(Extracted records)
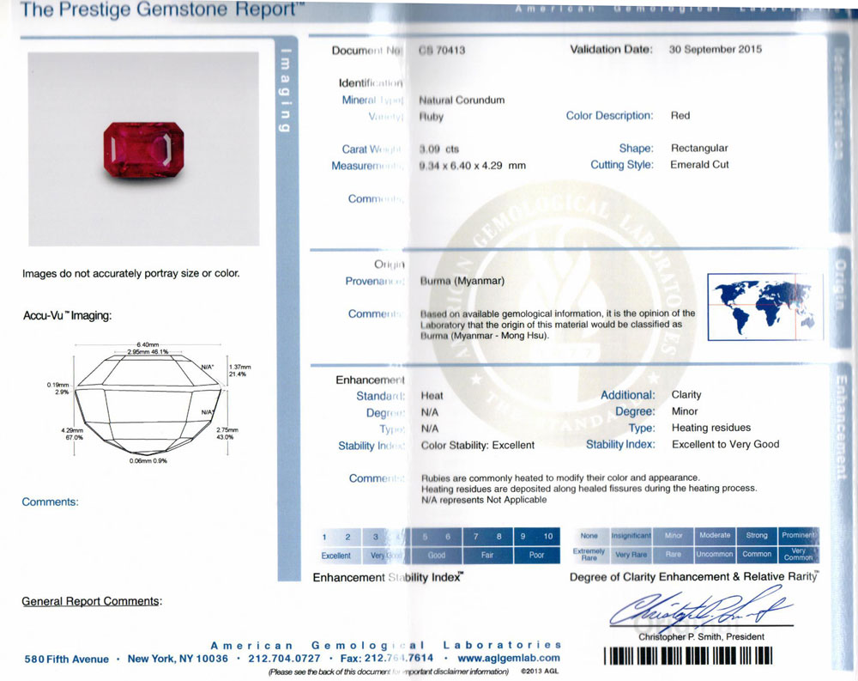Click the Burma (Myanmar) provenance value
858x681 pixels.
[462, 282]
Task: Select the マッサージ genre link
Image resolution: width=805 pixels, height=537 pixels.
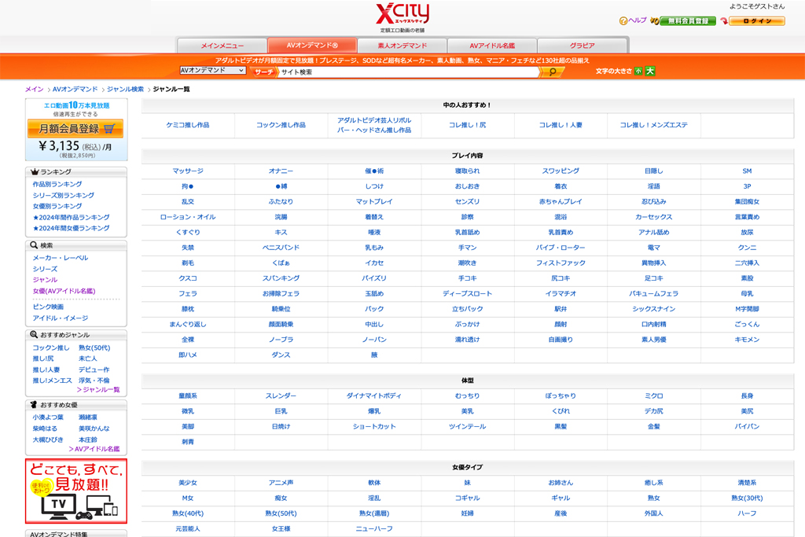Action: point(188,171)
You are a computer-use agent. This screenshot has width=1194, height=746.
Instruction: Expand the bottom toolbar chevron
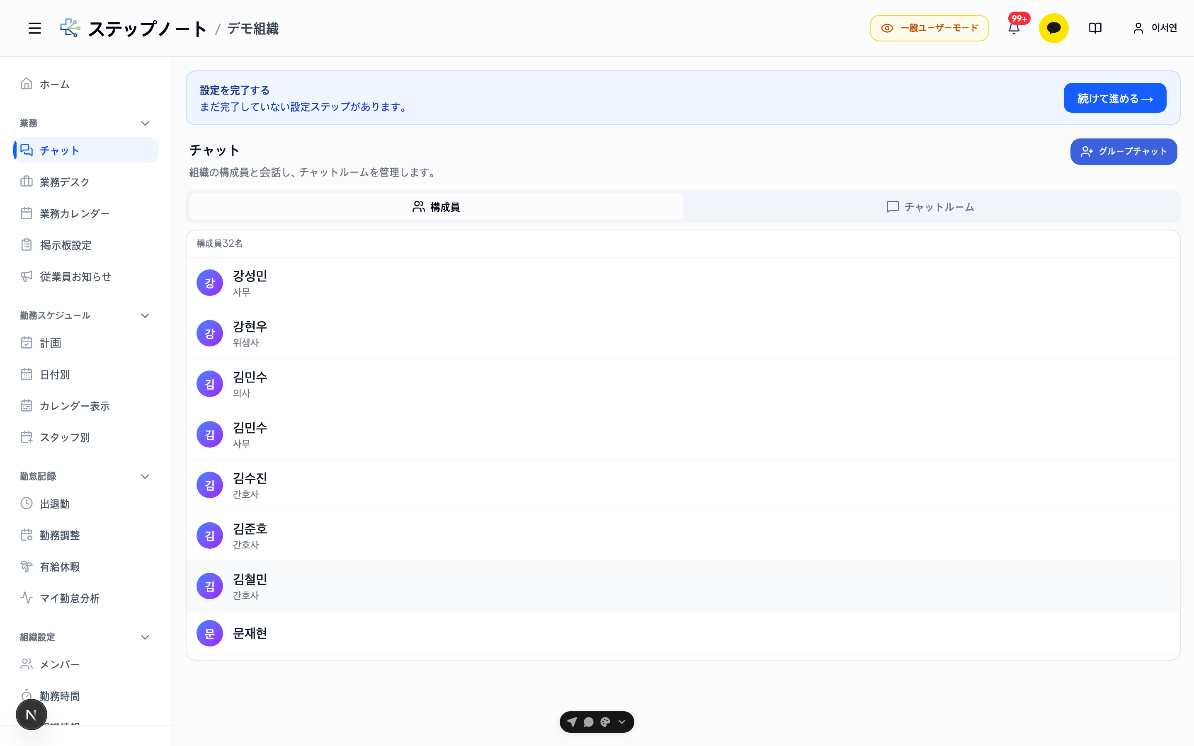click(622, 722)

_Task goal_
Nothing but the lines from the one containing "You are a computer-use" through the last line of the records above should appear, each repeated exactly, with no pictures.

_Solution_
You are a computer-use agent. This screenshot has width=1194, height=746.
Instruction: Expand the bottom toolbar chevron
click(622, 722)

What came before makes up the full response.